Exercise details: Write out all the entries word for word and omit any pictures.

Data under study:
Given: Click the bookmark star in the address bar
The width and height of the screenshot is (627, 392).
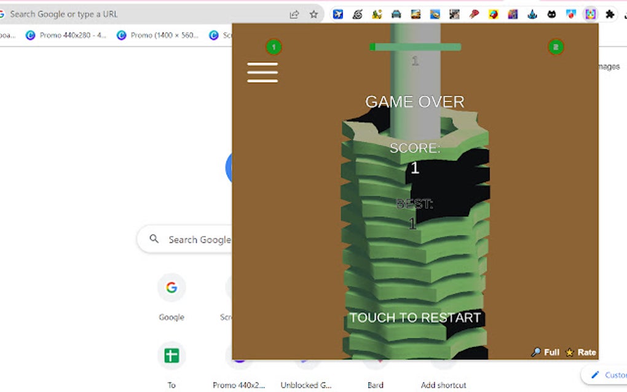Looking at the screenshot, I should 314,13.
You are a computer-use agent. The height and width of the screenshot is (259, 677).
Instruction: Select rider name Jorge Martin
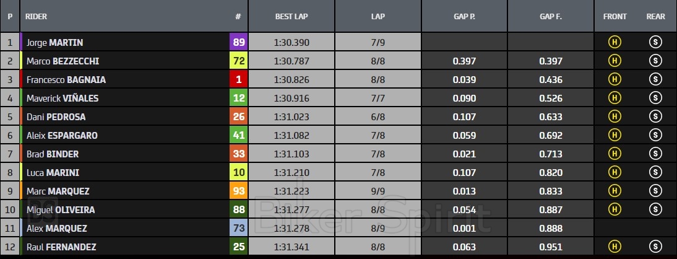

Response to this exercise:
Given: Click the bookmark star in the address bar
The width and height of the screenshot is (627, 392).
Looking at the screenshot, I should 314,13.
You are a computer-use agent. The height and width of the screenshot is (259, 677).
Instruction: Select rider name Jorge Martin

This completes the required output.